The existing (Windows) login process, therefore, has already handled authentication, and the web and/or the application server will also have handled the basic level of authorization by consenting to give the user access to the site "at all."

When the user reaches the site for the first time, ColdFusion will use its own mechanisms to realize that it does not yet know that the user is authorized (and the extent of that authorization...) for its own purposes.  ("Now that he's here, what can he (not) do?")  ColdFusion will magically invoke the <cflogin> tag at the appropriate time, but you really don't need to ask the user anything at this point.  All you need to do is to issue an LDAP query (you already know the user's identity and his credentials have already been approved) to find out what groups he's in, to make your own determination as to the proper ColdFusion "roles."  This maps the LDAP-provided information to your own business and security rules, so that the ColdFusion logic within your application can carry out the appropriate "if/then" decisions within your code.

So...

1. Users who are not logged-in to the network don't make it to your app.
2. Users who aren't supposed to get to your app don't make it. either.,
3. Users who do make it are already known to be who they claim to be, and you can transparently determine what choices to offer them.
4. ColdFusion automagically knows when to ask you to make that determination, and provides (through "roles") a well-thought-out mechanism for implementing your decision.

I just want to say, as politely but as forcefully as I can (while still being polite), go and review the <cflogin> tag documentation.  If you have "already got that," then go back and very-carefully read the description of this tag again, along with all of the associated information in the concepts manuals.

"Logins" are not the same as "sessions" or "application variables."

ColdFusion has the means to detect that login has not yet been accomplished, and it will invoke this tag under those circumstances ... circumstances which can vary considerably, and from which this tag is designed to insulate you.
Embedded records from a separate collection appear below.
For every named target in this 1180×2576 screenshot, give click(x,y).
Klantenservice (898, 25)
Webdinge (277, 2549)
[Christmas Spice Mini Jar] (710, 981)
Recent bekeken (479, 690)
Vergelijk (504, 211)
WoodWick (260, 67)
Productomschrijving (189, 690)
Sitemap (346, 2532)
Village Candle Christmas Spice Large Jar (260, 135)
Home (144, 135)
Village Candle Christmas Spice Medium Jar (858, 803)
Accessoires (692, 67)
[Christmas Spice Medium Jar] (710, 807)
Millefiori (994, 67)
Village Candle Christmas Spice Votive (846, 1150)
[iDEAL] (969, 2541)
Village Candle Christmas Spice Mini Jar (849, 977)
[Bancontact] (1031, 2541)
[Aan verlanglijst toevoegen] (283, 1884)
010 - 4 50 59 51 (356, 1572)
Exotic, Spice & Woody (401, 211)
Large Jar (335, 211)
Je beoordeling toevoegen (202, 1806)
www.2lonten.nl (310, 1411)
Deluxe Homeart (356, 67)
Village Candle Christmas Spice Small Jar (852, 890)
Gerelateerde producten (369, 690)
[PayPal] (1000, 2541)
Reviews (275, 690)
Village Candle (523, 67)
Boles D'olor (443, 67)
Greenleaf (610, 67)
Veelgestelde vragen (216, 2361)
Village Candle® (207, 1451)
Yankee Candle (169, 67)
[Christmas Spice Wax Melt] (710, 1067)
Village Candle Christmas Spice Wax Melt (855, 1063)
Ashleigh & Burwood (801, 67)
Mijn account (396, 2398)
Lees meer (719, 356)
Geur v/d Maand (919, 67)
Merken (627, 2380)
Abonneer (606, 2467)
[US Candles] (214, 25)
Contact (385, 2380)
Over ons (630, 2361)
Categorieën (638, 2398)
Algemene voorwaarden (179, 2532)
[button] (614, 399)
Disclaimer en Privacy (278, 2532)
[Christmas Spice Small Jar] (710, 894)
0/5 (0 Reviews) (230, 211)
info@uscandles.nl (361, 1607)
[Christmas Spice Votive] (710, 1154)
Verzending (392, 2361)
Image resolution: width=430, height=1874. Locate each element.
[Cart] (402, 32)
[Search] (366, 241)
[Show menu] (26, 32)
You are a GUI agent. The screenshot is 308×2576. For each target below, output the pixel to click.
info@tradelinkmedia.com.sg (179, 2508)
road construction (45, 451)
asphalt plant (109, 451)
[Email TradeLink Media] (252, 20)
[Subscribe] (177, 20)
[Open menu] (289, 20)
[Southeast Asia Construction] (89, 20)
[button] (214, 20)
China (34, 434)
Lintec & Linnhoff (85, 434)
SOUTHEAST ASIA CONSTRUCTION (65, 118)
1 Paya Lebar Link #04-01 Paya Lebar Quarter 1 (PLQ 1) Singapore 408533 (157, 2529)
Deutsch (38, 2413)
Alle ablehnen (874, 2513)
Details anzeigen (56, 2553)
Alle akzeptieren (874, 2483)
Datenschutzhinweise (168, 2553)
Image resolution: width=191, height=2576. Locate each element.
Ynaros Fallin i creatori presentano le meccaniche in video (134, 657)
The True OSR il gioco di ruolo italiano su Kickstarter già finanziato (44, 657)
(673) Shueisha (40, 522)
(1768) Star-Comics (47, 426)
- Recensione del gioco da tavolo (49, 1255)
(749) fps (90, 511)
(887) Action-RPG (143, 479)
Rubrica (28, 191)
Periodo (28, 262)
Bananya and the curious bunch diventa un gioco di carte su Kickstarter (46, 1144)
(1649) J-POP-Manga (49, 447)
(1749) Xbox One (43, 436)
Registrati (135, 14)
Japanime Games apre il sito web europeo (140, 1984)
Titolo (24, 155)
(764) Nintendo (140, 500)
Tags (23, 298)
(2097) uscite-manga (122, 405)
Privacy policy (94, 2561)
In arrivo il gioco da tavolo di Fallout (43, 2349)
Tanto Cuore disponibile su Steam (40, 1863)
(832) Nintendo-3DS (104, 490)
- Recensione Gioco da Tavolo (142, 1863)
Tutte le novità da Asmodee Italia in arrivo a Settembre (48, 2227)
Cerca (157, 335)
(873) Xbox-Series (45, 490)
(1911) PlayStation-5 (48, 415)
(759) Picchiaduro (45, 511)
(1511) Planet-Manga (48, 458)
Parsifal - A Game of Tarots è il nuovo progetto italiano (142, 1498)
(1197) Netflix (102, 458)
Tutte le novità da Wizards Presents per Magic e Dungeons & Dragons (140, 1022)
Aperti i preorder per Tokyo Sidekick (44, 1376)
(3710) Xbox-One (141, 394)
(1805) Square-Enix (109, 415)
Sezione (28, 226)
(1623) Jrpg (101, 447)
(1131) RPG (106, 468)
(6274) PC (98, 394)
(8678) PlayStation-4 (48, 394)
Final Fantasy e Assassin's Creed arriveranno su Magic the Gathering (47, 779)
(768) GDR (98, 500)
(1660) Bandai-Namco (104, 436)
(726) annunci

Go to the Adobe documentation section Securing Applications, take a deep breath and read this section entirely.  Do not "skim it" looking for what you think you are looking for.  You must understand the "big picture" of what CF is doing and why it is doing it.  Particularly read About User Security and the three short sections which follow.

It's right here:

     http://livedocs.adobe.com/coldfusion/8/htmldocs/appSecurity_01.html#1100022

This is n-o-t intended as an "RTFM brush-off."  There are many scenarios that can happen, some obvious and some not.

Start by reviewing the <cflogin> tag.

ColdFusion provides the basic framework of an authentication architecture in an easy-to-use way, but it relies upon the content of this tag to actually implement the desired scheme ... calling the <cfloginuser> tag when acceptable authentication (whatever that is to you) has been achieved.

In this tag, then, you will need to issue the appropriate LDAP queries to validate the user's credentials and to assemble a suitable list of roles for that user.  Exactly how you do this is up to you... but the Internet is stuffed with examples, so don't feel like you are the first one to do this.

Depending on exactly how you have set up CF at your site, authentication can be something that the web-server checks for you before even allowing access to your site.  So, "if you are here, you are authenticated."  This can be very convenient, and it has become the strategy that I vastly prefer to use with intranets.  It eliminates the need to implement a "login" system on your own.